In late 1916, the Halberstadter Flugzeuwerke (airplane factory) began development of a new type of two seat fighter to fulfill a military requirement for a defensive patrol and pursuit aircraft. The new CL type aircraft were smaller than the existing C type and designed for use in Schutzstaffeln (Protection flights) escorting reconnaissance aircraft.
To meet this requirement, Halberstadt developed an aircraft based on its earlier, unsuccessful Halberstadt D.IV single seat fighter. Originally designated the Halberstadt C.II, it was re-designated the Halberstadt CL.II when the CL designation was applied.
The CL.II was a single engine biplane, with an all wooden structure. The fuselage was covered with thin plywood paneling, housing a crew of two in a single cockpit. It was armed with two fixed 7.92 mm (.312 in) machine guns for the pilot and a flexible 7.92 mm (.312 in) machine gun affixed to a raised ring mount, which provided a good field of fire. Operated by a rear gunner, it was capable of downward fire at targets on the ground. The single-bay wings were fabric-covered, with a swept upper wing.
The CL.II passed its type-test on 7 May 1917, which resulted in the placement of production orders. Halberstadt built 700 CL.IIs by the time production shifted to the improved CL.IV in mid-1918. A further 200 CL.II aircraft were built in 1918 by the Bayerische Flugzeug-Werke (BFW).

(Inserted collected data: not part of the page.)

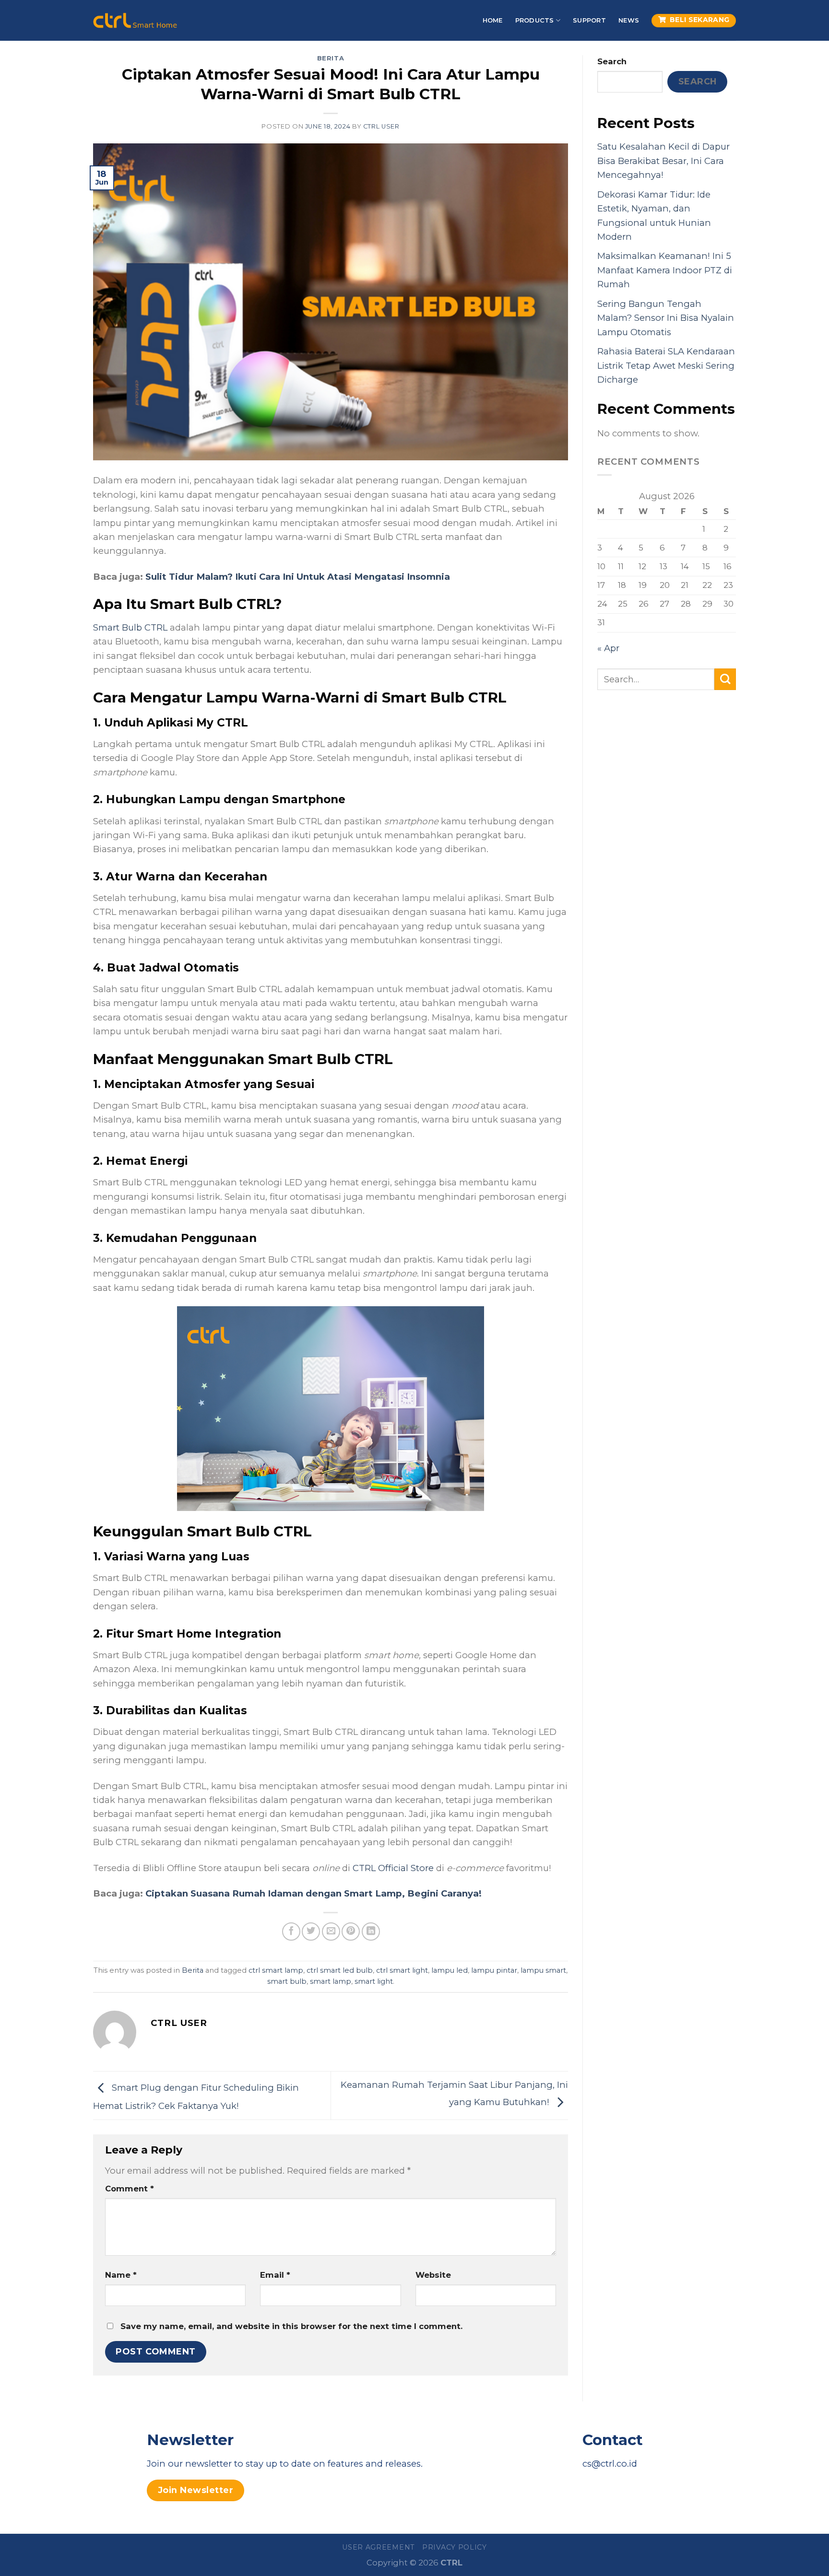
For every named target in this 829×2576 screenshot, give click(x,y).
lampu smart (543, 1970)
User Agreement (378, 2547)
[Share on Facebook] (291, 1931)
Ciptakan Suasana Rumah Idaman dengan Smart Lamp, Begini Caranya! (313, 1893)
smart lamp (330, 1981)
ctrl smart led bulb (340, 1970)
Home (493, 20)
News (628, 20)
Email (275, 2275)
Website (433, 2275)
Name (121, 2275)
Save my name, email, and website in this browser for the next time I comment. (291, 2326)
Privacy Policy (454, 2547)
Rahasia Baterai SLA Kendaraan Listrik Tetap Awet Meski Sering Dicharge (666, 365)
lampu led (449, 1970)
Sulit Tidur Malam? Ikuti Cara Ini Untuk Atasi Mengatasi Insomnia (297, 576)
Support (589, 20)
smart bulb (287, 1981)
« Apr (608, 648)
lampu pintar (494, 1970)
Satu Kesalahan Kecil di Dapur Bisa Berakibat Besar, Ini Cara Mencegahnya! (663, 160)
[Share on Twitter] (311, 1931)
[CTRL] (135, 20)
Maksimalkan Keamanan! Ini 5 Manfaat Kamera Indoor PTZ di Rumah (664, 270)
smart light (374, 1981)
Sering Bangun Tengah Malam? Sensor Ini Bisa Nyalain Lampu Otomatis (665, 318)
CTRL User (381, 126)
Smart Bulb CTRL (130, 627)
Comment (129, 2188)
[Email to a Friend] (331, 1931)
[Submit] (725, 679)
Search (612, 61)
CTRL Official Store (393, 1867)
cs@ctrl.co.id (609, 2463)
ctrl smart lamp (276, 1970)
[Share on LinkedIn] (371, 1931)
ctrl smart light (402, 1970)
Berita (330, 58)
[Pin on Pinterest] (351, 1931)
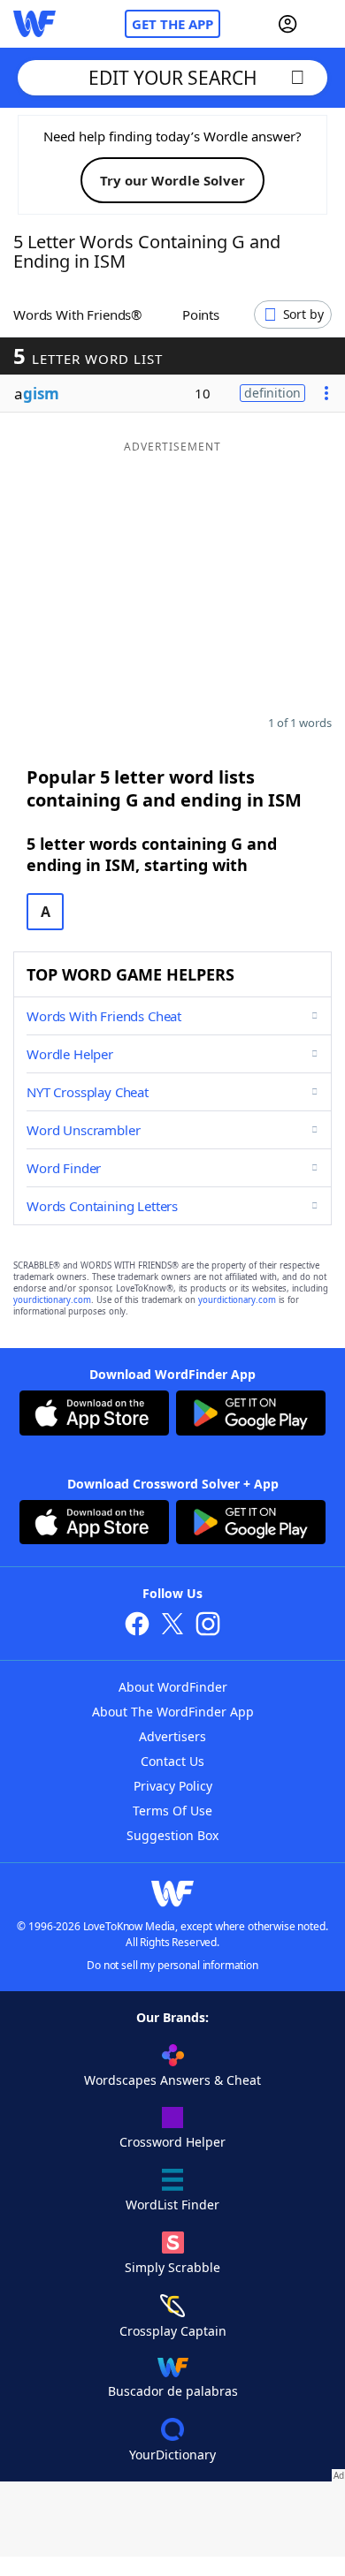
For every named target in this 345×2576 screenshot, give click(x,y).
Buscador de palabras (173, 2391)
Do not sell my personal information (172, 1965)
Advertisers (172, 1736)
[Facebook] (137, 1626)
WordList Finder (172, 2204)
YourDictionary (172, 2454)
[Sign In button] (287, 24)
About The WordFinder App (173, 1711)
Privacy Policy (173, 1785)
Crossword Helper (172, 2141)
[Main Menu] (324, 24)
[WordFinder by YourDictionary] (34, 24)
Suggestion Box (172, 1835)
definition (272, 392)
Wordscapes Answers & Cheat (172, 2080)
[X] (172, 1626)
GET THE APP (172, 24)
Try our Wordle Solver (172, 180)
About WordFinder (173, 1686)
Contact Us (172, 1761)
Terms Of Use (172, 1810)
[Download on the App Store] (94, 1415)
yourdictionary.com (52, 1300)
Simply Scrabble (172, 2267)
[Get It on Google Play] (251, 1415)
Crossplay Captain (172, 2330)
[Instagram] (208, 1626)
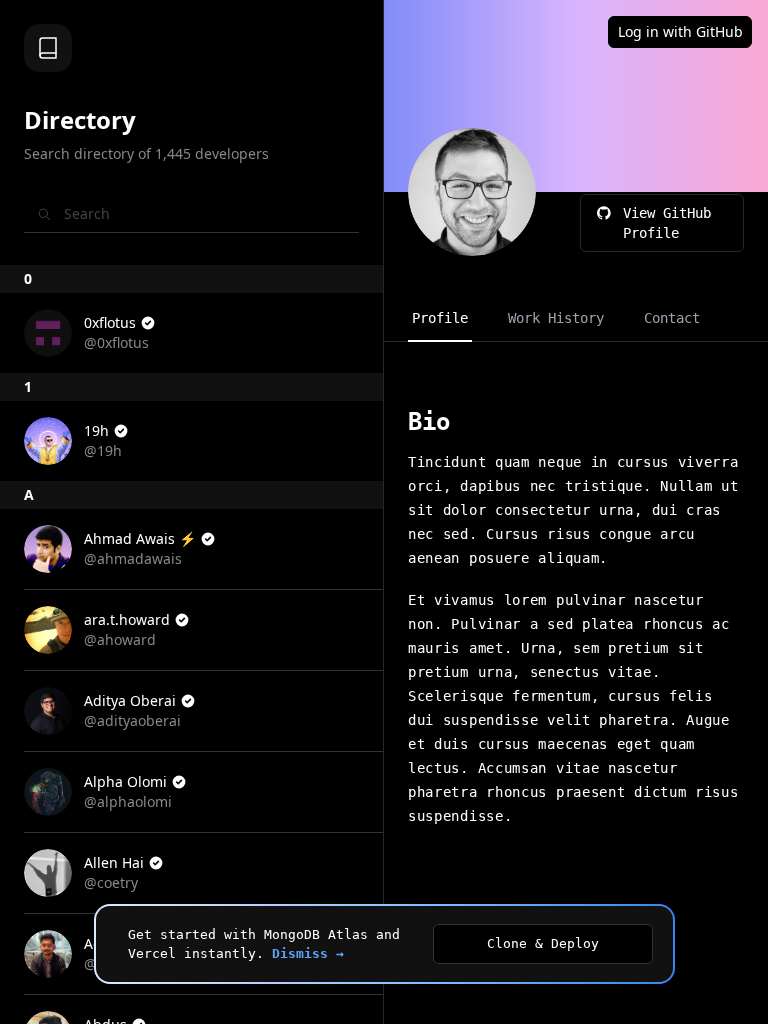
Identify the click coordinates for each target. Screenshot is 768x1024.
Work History (556, 318)
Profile (440, 318)
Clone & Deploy (543, 943)
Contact (672, 318)
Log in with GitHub (680, 31)
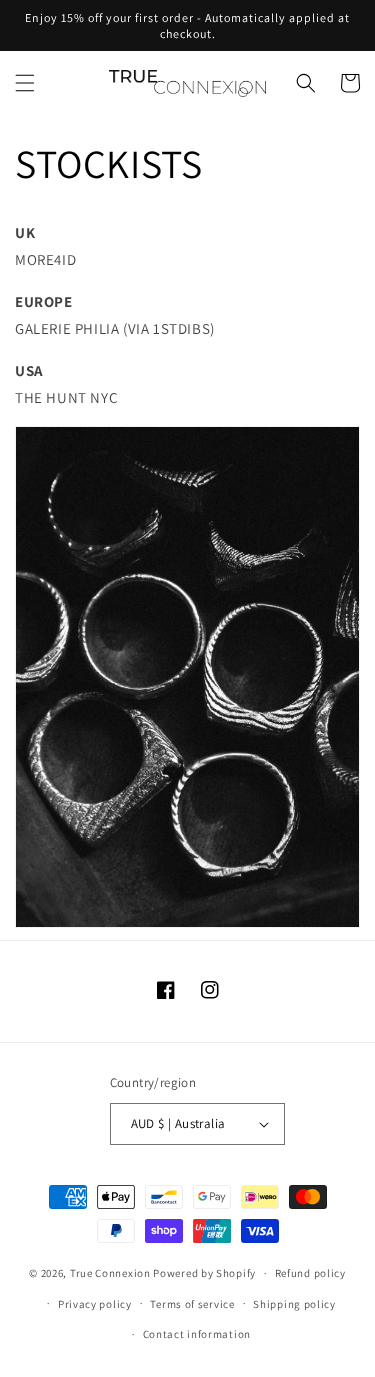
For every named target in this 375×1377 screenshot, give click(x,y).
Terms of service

The CL.II entered service in August 1917, and proved extremely successful. Its excellent maneuverability, rate of climb, and good weapon field of fire allowed it to match opposing single-seat fighters. It also proved to be well suited to close-support, which became the primary role of CL-type aircraft. Such units being re-designated Schlachtstaffeln (Battle flights).
When the Cl.II arrived on the front, it was assigned individually or to the new Shutzstaffeln two-seater squadrons for protection duties. It was much smaller than the standard two-seater and when first encountered over the front, it was often mistaken for a single-seater by unwary Allied pilots, who paid for the mistake when within range of the observer with his machine gun. By autumn, it was discovered the airplane made a perfect ground attack and trench-strafing machine, with more aircraft shifting into the new Schlachstaffeln.
Ground support by the Schlachtstaffeln proved very effective, both in support of German attacks and to disrupt enemy attacks. An early example of the successful use of CL type aircraft in the ground attack role came during the German counter attack on 30 November 1917 during the Battle of Cambrai, where they were a major factor in the German performance.
The success of the German tactics at Cambrai, including the use of close air support, resulted in the Germans assembling large numbers of CL-types in support of the Spring Offensive in March 1918. Of the 38 Schlachtstaffeln (equipped with the CL.II, CL.IV, and the Hannover CL.III) available, 27 were deployed against the British forces during the initial attacks of Operation Michael. The CL.II remained in service until the end of the War.